But in the summer of his twenty-fourth year, it all went wrong. First Éomund was killed during a poorly planned orc hunt, riding off too hastily without waiting for the additional numbers he would need to protect himself. Then Théodwyn suddenly came down with a mysterious fever. A stronger constitution might have overcome the illness, but Théodwyn, weakened in spirit by the shock of Éomund’s death, didn’t have the heart to battle. Just three weeks after the loss of Éomund, she went to bed early and never woke up. 
Now Théodred found himself on the terrace in front of Meduseld, waiting to greet the cousins who were being entrusted to his care, and that of his father, to try to salvage any possible happiness that could be wrested back from the unthinkable turn their young lives had taken. As he waited, he took his own overwhelming sorrow, the enormous grief weighing on his chest and pressing the breath from his lungs, and he pushed it down. He pressed and he pressed until his vast, shapeless misery was just a hard little knot in his stomach that he could quietly tolerate without outward expression. He would not show this grief to Éomer or Éowyn, whose burden was heavy enough without the sadness of another to manage. He would follow in Théodwyn’s example and step into the breach for them, whether he felt ready or not. 
The arrival of Éomer and Éowyn changed everything about daily life in Meduseld. Éowyn, all of seven years old, spent much of her time with Elfhelm’s wife, who was called into service to provide a small girl with the maternal presence she longed for, but Éomer became Théodred’s charge. They spent their days together, riding, hunting, or swimming in the Snowbourne, anything to keep Éomer’s spirits up and give him more to think about than what he was missing.
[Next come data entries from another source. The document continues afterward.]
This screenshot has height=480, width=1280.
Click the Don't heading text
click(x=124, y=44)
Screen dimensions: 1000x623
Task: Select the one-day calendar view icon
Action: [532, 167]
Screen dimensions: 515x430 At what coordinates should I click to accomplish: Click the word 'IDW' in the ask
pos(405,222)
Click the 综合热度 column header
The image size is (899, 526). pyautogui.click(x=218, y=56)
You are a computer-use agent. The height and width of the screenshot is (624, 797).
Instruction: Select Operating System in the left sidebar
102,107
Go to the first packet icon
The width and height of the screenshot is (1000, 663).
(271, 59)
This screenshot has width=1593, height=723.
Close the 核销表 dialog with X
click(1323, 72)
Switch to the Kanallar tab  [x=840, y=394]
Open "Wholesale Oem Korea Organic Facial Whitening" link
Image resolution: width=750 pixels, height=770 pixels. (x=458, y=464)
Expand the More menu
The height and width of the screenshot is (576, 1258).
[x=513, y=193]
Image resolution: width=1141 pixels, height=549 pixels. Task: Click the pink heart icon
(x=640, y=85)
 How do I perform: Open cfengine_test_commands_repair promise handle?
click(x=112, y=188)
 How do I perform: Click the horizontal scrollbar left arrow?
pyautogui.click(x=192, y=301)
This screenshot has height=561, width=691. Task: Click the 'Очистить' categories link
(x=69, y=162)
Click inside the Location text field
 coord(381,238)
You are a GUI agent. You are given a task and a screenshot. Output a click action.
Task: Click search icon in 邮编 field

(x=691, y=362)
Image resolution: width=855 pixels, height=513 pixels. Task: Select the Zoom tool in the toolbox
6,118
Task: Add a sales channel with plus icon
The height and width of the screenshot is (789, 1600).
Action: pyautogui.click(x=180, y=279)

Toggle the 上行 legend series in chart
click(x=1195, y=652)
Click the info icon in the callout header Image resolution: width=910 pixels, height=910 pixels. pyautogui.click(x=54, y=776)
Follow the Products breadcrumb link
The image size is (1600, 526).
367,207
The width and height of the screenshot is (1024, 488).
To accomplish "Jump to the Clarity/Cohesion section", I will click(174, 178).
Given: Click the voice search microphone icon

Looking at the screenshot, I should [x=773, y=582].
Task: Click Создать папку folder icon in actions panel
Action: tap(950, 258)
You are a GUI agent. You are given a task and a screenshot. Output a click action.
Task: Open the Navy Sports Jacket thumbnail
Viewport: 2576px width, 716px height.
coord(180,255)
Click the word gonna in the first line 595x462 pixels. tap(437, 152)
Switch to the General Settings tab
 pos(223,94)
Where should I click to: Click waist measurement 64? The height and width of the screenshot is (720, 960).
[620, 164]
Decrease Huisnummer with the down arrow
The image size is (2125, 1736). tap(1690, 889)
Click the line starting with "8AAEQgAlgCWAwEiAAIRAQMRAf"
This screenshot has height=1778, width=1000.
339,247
Théodred wondered at the boy’s resiliency in the face of his losses. While his demeanor was solemn and his face grave, he never cried or expressed pain, and he even managed to offer himself as a source of comfort to his little sister when her own pain overcame her. Théodred couldn’t help but admire this strength, and it motivated him further to keep his own grief private, to match his young cousin’s mastery of his feelings. 
Instead, Théodred saved up his grief for a few stolen minutes at the very end of each day, after the rest of the household had gone to sleep and no one else stirred except the occasional guard on patrol. Then, under cover of darkness, he would quietly steal outside to sit in the little garden at the south end of the hall. It had been Théodwyn’s garden. She planted it when he was a boy, and when she departed for Aldburg he had taken over its care, tending dutifully to her blossoms and herbs and adding in the ferns and fruit trees that he favored. There was nowhere else that he felt closer to her memory, and he would sit alone under her moonflower vines, unclench the knot in his stomach, and allow himself to cry at last. When he had released enough of his sorrow to feel that he could go on for another day, he would dry his eyes, push his feelings back down again, and head off in search of a few hours of sleep. 
A week or so into this new routine, a sudden nighttime cloudburst drove him from the garden and his grieving sooner than expected. He raced to the closest door, a side entrance he seldom used, and quietly let himself in. The corridor was hushed and dim, and he kept his steps soft as he slipped past the closed doors of the hall’s sleeping residents and headed toward his own room. On the walls beside him, the faces of his ancestors looked down from their portraits. Brave Fréaláf. Sad Folcwine. Noble Thengel. He paused when he came to Théodwyn, intending to spend just a minute under the warm and gentle gaze of her likeness, when he heard something unexpected: the slightest of sniffles coming from somewhere in the darkness at his feet. Stooping down, he suddenly found himself face to face with Éomer. 
His cousin was tucked up against the wall, knees under his chin and arms wrapped tightly around his shins, staring at the portrait of his mother. Tears streamed down his cheeks and dripped onto his shirt, creating a large, dark stain just over his heart. He looked up, lower lip quivering and brows drawn tightly together, and for half a moment it seemed as though he might force back the tears and reclaim his typical mask of calm solemnity. But all his effort, all of his rigorously guarded self control, finally failed. Under Théodred’s eyes, Éomer began to sob, as he had been doing here alone each night, hidden away from family and strangers alike. 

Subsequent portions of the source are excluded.